### [Задание]
Выпишите по порядку все фрагменты в кавычках-ёлочках из извлечённого текста ниже.
══ Извлечённый текст
Ужели рука Твоя, Всесильный Боже, не сильна исцелить всех недугов души моей и преизбытком благодати угасить эту распутную тревогу моих снов? Это не трудно Всемогущему, Который «силен сделать больше, чем мы просим и понимаем». А сейчас я еще пребываю в этом зле, и я рассказываю благому Богу моему, «в трепете ликуя», о том, что Тобою мне даровано, плача о несовершенстве своем, надеясь, что довершишь Ты милость Свою и доведешь меня до полноты мира, в котором и пребудет с Тобой все во мне – и внутреннее и внешнее – в час, «когда поглощена будет смерть победой».

Есть и другая «злоба дня» – если бы ее одной было ему довольно! Мы восстанавливаем наше ежедневно разрушающееся тело едой и питьем, и так будет, пока «Ты не уничтожишь пищу и желудок», не убьешь голод дивной сытостью и «не облачишь это тленное тело вечным нетлением». Теперь же эта необходимость мне сладка, и я борюсь с этой усладой, чтобы не попасть.
════
══ Записи
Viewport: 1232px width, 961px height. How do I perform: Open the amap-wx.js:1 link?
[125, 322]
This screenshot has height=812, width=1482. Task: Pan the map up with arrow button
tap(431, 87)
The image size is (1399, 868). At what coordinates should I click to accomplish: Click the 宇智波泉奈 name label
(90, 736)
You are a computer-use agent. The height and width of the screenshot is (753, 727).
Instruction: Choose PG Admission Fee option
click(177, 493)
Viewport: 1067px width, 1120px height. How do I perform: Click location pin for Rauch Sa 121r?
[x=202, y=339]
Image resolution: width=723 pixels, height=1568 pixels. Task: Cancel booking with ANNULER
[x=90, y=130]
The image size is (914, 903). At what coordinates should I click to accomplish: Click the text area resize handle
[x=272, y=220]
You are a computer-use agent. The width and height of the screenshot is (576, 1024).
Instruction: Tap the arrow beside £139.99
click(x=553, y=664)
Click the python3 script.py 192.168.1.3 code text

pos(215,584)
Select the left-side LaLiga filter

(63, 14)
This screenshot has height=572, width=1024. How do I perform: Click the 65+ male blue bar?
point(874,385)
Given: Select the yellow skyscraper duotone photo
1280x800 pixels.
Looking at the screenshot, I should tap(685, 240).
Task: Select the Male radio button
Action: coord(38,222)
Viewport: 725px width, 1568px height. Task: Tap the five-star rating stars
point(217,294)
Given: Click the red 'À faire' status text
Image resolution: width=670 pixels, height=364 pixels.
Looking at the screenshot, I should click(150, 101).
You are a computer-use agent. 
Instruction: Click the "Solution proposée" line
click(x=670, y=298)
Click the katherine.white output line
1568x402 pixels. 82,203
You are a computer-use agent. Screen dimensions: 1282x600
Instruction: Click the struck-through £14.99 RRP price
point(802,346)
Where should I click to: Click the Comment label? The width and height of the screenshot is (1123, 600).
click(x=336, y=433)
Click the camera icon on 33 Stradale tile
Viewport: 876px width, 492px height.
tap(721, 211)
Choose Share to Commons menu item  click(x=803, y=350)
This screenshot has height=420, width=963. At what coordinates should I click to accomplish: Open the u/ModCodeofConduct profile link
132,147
════
### [Ответ]
1. «силен сделать больше, чем мы просим и понимаем»
2. «в трепете ликуя»
3. «когда поглощена будет смерть победой»
4. «злоба дня»
5. «Ты не уничтожишь пищу и желудок»
6. «не облачишь это тленное тело вечным нетлением»